HOW TO COMPLETE THIS TASK:
Answer these three questions from the text on Cardiff University's network upgrade:
1. What availability do university officials want from the new 10 Gigabit Ethernet network, and what was the figure on the previous legacy network?
2. Who manages the Welsh e-Science Centre?
3. For how many users will the network provide connections at the university's main campus?

BEGIN SELECTED EXTRACT

Cardiff University plans to use 40 Gigabit Ethernet technology to support grid computing and provide high-speed access for more than 25,000 students and researchers.
The five-year upgrade project will eventually carry voice, data and video network traffic across the university. As part of a £4.5m deal with integration specialist Pervasive Networks, Cardiff University began implementing 10 Gigabit Ethernet switching technology in August. Eight Bigiron 15000 Layer 3 backbone switches and 35 FastIron Layer 2/3 enterprise switches from Foundry Networks have been installed and migration is taking place during October.
University officials are seeking 99.999% availability from the new 10 Gigabit Ethernet network, compared to 96% on the previous legacy network, when it is fully implemented in August next year.
The university is also planning to install a 40 Gigabit-ready Bigiron MG8 switching and routing system, later this year.
The Welsh e-Science Centre, which is hosted by the university, will use the network upgrade to support its grid computing and the transfer of three-dimensional visualisation data to scientists.
Alex Hardisty, manager of the Welsh e-science Centre, said, "The step up to 10 Gigabit Ethernet allows effective visualisation, but 40 Gigabit will be like adding another 10 lanes to the M25.
"When we have a 40 Gigabit-capable network, the quality of video visualisation in Cardiff University will be world class."
The centre is the driving force behind much of Cardiff University's grid computing work, which involves the provision of computing on demand and sharing information from a variety of sources, such as biological, astrophysical, medical and molecular data.
The 10 Gigabit Ethernet network will also support students from Cardiff University and the University of Wales College of Medicine, which are currently in the process of merging.
According to Hardisty, "It is clear that the new network is going to allow us to do a lot more of what we are doing, and a lot faster."
About 25,000 students and researchers will gain high-speed access to the Superjanet network for education and research and a broad range of resources such as student registration.
Tom Wiersma, Cardiff University's network team leader, said, "The new network will enable videoconferencing on a far great-er scale and distance learning.
"It will also support a number of new virtual learning environments. For example, students will be able to interact in their rooms without having to go to lectures."
The network will provide connections for up to 20,000 users at the university's main campus and for 5,000 users at the University of Wales College of Medicine.

END SELECTED EXTRACT
BEGIN RECORDS SUPPLIED

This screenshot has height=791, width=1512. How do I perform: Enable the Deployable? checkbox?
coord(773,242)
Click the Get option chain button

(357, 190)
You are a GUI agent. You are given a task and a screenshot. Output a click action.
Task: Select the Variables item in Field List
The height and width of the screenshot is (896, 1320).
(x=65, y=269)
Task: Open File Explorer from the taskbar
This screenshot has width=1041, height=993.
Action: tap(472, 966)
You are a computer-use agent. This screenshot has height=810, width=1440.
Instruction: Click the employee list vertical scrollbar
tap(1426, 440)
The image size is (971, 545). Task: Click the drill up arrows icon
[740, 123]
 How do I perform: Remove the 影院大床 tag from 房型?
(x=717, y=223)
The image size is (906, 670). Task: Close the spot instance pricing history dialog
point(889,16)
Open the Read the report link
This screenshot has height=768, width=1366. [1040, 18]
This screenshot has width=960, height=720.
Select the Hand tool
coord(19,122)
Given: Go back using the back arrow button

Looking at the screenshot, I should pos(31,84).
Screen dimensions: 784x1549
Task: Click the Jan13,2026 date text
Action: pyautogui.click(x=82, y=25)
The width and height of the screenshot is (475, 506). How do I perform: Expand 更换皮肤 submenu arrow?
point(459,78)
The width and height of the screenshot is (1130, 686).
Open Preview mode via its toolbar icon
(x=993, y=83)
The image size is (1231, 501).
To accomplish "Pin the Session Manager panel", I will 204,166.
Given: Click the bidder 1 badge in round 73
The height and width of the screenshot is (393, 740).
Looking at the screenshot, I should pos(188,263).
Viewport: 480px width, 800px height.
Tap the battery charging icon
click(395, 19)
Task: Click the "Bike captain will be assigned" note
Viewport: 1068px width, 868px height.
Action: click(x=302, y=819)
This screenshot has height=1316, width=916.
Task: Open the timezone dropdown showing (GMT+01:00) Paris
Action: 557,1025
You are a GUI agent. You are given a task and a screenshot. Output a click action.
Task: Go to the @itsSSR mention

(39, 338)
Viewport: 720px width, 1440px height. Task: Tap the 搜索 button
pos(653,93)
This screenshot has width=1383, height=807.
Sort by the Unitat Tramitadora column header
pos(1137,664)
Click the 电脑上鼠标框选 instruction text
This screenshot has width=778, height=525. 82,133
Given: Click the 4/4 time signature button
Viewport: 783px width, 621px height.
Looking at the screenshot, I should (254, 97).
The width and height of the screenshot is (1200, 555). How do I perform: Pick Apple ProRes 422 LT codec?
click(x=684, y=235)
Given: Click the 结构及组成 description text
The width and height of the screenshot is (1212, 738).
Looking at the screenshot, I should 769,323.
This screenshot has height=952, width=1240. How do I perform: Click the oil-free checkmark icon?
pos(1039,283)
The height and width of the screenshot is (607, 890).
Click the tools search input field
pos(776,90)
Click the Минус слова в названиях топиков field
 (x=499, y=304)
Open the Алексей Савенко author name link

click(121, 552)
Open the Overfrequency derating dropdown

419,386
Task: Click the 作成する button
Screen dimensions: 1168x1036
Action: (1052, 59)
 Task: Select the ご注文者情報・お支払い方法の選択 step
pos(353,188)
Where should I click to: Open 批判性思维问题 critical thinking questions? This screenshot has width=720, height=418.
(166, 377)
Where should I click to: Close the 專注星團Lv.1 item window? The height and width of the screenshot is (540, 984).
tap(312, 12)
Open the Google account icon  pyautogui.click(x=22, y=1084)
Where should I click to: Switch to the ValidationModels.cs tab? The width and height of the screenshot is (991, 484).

END RECORDS SUPPLIED

ANSWER AREA:
1. They want 99.999% availability, compared with 96% on the previous legacy network.
2. Alex Hardisty.
3. Up to 20,000 users.